Managing Failed Requests in Python

This guide explains how to handle failed HTTP requests in Python with retry strategies and custom logic.

What Are Status Codes?
Retry Strategies
HTTPAdapter
Tenacity
Building a Custom Retry Mechanism
Conclusion

What Are Status Codes?

Status codes are standardized three-digit numbers used in various protocols to indicate the result of a request. According to Mozilla, HTTP status codes can be broken down into the following categories:

100-199: Informational responses
200-299: Successful responses
300-399: Redirection messages
400-499: Client error messages
500-599: Server error messages

When developing client-side applications like web scrapers, it's crucial to pay attention to status codes in the 400 and 500 ranges. Codes in the 400s typically indicate client-side errors, such as authentication failures, rate limiting, timeouts, or the well-known 404: Not Found error. Meanwhile, status codes in the 500s signal server-side issues that may require retries or alternative handling strategies.
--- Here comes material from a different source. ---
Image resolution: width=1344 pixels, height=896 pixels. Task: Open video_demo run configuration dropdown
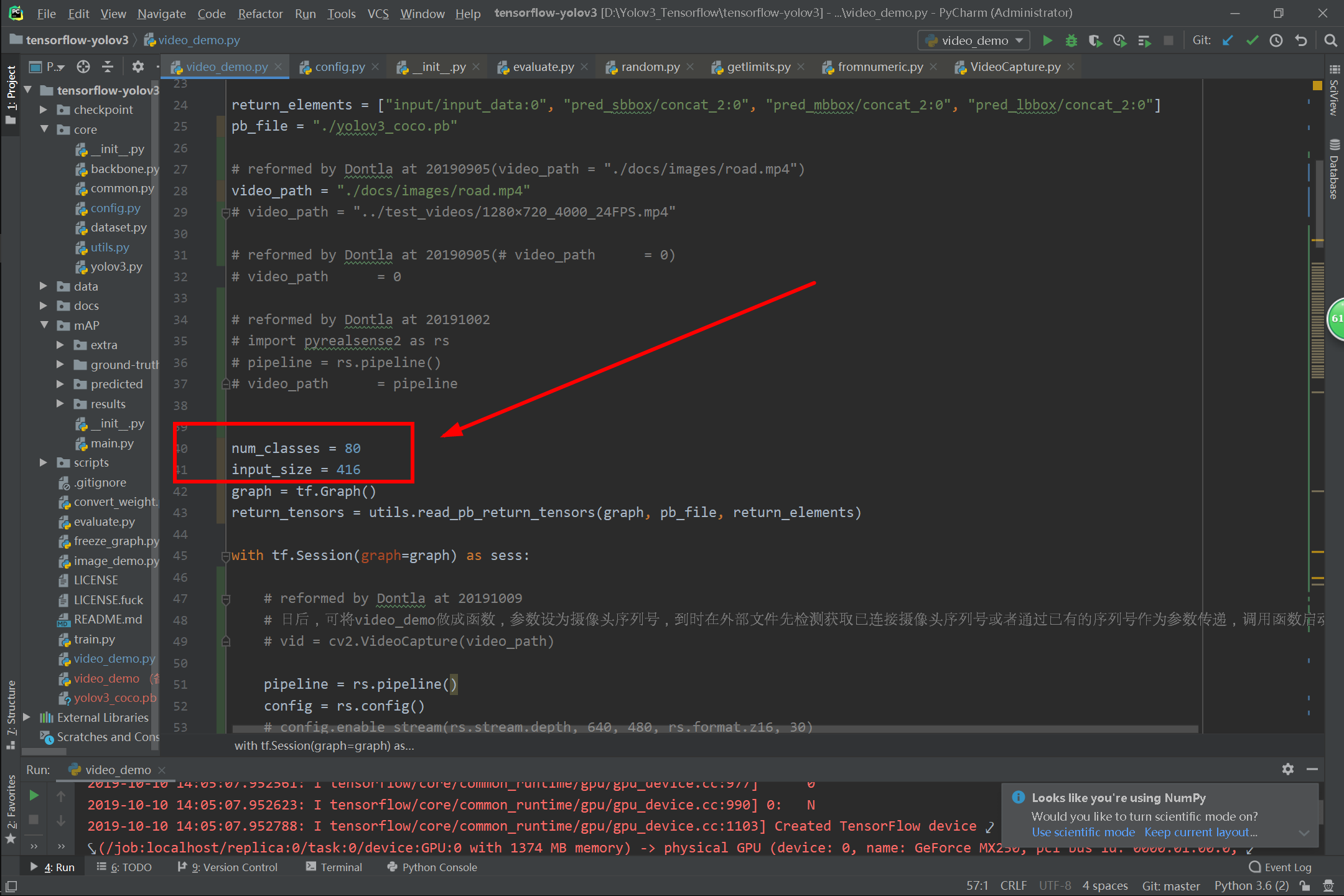pos(974,40)
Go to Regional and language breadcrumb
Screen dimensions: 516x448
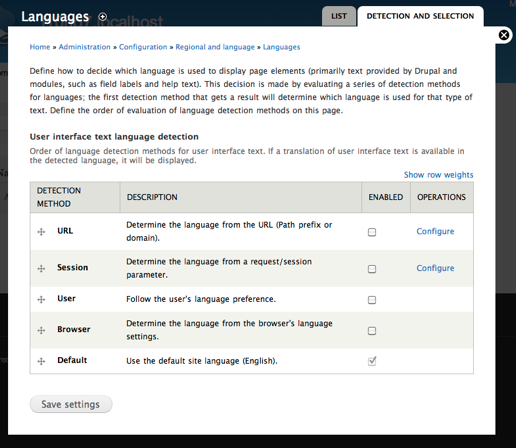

Here is a list of common error codes (taken from Mozilla’s official documentation) you will encounter when performing web scraping:

Status Code	Meaning	Description
400	Bad Request	Check your request format
401	Unauthorized	Check your API key
403	Forbidden	You cannot access this data
404	Not Found	Site/Endpoint doesn’t exist
408	Request Timeout	Request timed out, try again
429	Too Many Requests	Slow down your requests
500	Internal Server Error	Generic server error, retry request
501	Not Implemented	Server doesn’t support this yet
502	Bad Gateway	Failed response from an upstream server
503	Service Unavailable	Server is temporarily down, retry later
504	Gateway Timeout	Timed out waiting for an upstream server

Retry Strategies

When implementing a retry mechanism in Python, you can leverage pre-built libraries like HTTPAdapter and Tenacity. Alternatively, you may choose to develop custom retry logic based on your specific needs.

A well-designed retry strategy should include both a retry limit and a backoff mechanism. The retry limit prevents infinite loops, ensuring that failed requests don’t continue indefinitely. A backoff strategy, which gradually increases the delay between retries, helps prevent excessive requests that could lead to being blocked or overloading the server.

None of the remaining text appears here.